Однако стоило Нику переступить порог зала судебных заседаний, как все посторонние мысли мгновенно улетучились. От него зависели судьба клиента и его сердобольный солиситор, и Ник, пока не покинет здание суда, будет находиться в их полном распоряжении.


Верная своему слову, Виола расположилась под одним из больших кленов в центре Беркли-сквер спиной к дому Харрингдонов, в обнимку с взятыми в библиотеке книжками, не совсем понимая, зачем они сюда явились.

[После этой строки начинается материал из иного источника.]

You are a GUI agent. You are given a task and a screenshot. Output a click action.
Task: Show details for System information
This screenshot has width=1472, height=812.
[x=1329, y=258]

Кейт стояла со своим письмом наготове. Когда дворецкий открыл дверь, она попросила его передать графине записку и поклон от мисс Уэстбрук. Это было, в сущности, все.

— Мне доложить о вас ее светлости?

Дворецкий приоткрыл дверь на три или четыре дюйма шире.

Что-то проворное и хищное шевельнулось в Кейт, разбуженное этим движением двери, видом узорного ковра внутри и сверкающего полировкой дерева. Одиннадцать подобных записок доставила она сюда: по одной по случаю каждого бракосочетания, рождения или триумфального возвращения к родным берегам младшего сына, и ни разу за пять лет не улыбнулась ей возможность быть объявленной ее светлости.

Но девушка великих амбиций подготовила себя к любого рода неожиданностям. А этот эпизод она даже раз или два отрепетировала перед зеркалом.

Кейт сделала полшага назад и, сжав в руке ворот плаща, опустила ресницы, демонстрируя смущение.

— О нет, мне не приходило в голову беспокоить ее светлость. Она может прочитать записку на досуге.

На своих репетициях она всегда представляла выражение почтительного одобрения на лице дворецкого; невысказанного заверения, что он непременно расскажет леди Харрингдон о безупречных манерах и скромности ее посетительницы с обязательным упоминанием ее красоты, что придаст ее робости еще больше прелести.